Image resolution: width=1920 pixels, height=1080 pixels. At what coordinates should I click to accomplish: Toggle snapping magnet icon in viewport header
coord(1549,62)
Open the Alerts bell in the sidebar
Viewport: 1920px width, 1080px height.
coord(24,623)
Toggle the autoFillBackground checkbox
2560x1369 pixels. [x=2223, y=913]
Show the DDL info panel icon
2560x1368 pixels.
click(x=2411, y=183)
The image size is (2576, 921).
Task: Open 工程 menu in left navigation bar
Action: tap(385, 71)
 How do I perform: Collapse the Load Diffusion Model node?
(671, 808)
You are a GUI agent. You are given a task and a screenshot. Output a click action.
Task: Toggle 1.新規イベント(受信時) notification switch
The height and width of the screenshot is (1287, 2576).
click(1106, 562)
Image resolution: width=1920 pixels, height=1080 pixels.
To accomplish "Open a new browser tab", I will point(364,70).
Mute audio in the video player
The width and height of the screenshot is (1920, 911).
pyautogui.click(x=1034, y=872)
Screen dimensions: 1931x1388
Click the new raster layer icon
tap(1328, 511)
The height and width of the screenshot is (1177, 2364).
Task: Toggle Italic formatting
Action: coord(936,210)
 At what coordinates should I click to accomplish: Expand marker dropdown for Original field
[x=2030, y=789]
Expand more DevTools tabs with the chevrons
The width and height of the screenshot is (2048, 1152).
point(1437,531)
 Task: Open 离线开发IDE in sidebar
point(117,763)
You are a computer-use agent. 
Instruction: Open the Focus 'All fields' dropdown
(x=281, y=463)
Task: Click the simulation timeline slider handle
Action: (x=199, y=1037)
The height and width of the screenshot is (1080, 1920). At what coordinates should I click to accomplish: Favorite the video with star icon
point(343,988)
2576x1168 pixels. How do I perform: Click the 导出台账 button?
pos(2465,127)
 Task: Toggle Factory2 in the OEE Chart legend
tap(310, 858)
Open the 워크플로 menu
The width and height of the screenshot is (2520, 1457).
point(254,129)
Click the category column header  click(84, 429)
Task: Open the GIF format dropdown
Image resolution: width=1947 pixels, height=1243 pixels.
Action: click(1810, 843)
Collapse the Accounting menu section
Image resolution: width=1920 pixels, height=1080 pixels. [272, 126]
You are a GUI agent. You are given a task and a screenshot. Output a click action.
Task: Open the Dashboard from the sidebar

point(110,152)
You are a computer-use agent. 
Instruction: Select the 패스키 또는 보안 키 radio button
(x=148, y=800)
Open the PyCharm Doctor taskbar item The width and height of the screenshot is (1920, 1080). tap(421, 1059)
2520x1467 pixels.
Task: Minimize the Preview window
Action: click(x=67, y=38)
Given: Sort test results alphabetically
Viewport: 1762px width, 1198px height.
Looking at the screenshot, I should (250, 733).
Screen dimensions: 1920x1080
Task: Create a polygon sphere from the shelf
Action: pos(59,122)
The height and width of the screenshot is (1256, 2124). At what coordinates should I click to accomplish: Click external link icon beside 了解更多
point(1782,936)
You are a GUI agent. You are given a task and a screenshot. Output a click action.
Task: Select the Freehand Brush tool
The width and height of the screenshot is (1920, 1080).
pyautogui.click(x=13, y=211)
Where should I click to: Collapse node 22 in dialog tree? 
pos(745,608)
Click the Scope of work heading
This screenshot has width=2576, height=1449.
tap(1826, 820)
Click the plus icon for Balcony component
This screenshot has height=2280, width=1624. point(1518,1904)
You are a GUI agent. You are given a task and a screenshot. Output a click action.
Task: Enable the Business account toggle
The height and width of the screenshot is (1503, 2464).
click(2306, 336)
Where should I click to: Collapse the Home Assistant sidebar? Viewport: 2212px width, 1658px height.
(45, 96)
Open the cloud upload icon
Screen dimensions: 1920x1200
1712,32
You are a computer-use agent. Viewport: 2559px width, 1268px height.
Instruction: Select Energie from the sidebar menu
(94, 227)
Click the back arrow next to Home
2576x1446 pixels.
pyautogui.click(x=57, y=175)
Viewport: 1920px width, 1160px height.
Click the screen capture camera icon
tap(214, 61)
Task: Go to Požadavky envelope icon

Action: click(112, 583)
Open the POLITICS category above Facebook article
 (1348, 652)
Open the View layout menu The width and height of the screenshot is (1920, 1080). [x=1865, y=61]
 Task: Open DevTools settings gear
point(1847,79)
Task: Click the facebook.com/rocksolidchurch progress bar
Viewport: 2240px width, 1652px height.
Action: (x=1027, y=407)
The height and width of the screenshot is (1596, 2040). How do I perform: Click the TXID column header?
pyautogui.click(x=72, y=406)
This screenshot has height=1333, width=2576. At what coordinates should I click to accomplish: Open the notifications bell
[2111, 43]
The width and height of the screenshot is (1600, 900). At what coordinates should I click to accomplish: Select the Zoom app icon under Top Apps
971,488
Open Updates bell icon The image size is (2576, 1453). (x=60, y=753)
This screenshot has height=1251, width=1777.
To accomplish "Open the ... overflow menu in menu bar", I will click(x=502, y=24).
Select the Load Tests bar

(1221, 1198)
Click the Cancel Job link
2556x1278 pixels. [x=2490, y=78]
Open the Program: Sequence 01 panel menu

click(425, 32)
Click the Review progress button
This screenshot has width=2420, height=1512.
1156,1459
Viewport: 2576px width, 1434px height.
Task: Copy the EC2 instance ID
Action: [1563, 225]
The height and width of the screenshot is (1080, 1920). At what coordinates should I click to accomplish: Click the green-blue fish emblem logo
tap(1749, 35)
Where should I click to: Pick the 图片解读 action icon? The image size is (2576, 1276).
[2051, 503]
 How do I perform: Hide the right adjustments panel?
::::
» The task: Only one part of the material above is to be transcribed, namely the lines starting with the line that has "Task: Enable the Business account toggle" and going on through the line that has "You are a computer-use agent. Viewport: 2559px", exactly as they stand.

» Exercise response:
Task: Enable the Business account toggle
The height and width of the screenshot is (1503, 2464).
click(2306, 336)
Where should I click to: Collapse the Home Assistant sidebar? Viewport: 2212px width, 1658px height.
(45, 96)
Open the cloud upload icon
Screen dimensions: 1920x1200
1712,32
You are a computer-use agent. Viewport: 2559px width, 1268px height.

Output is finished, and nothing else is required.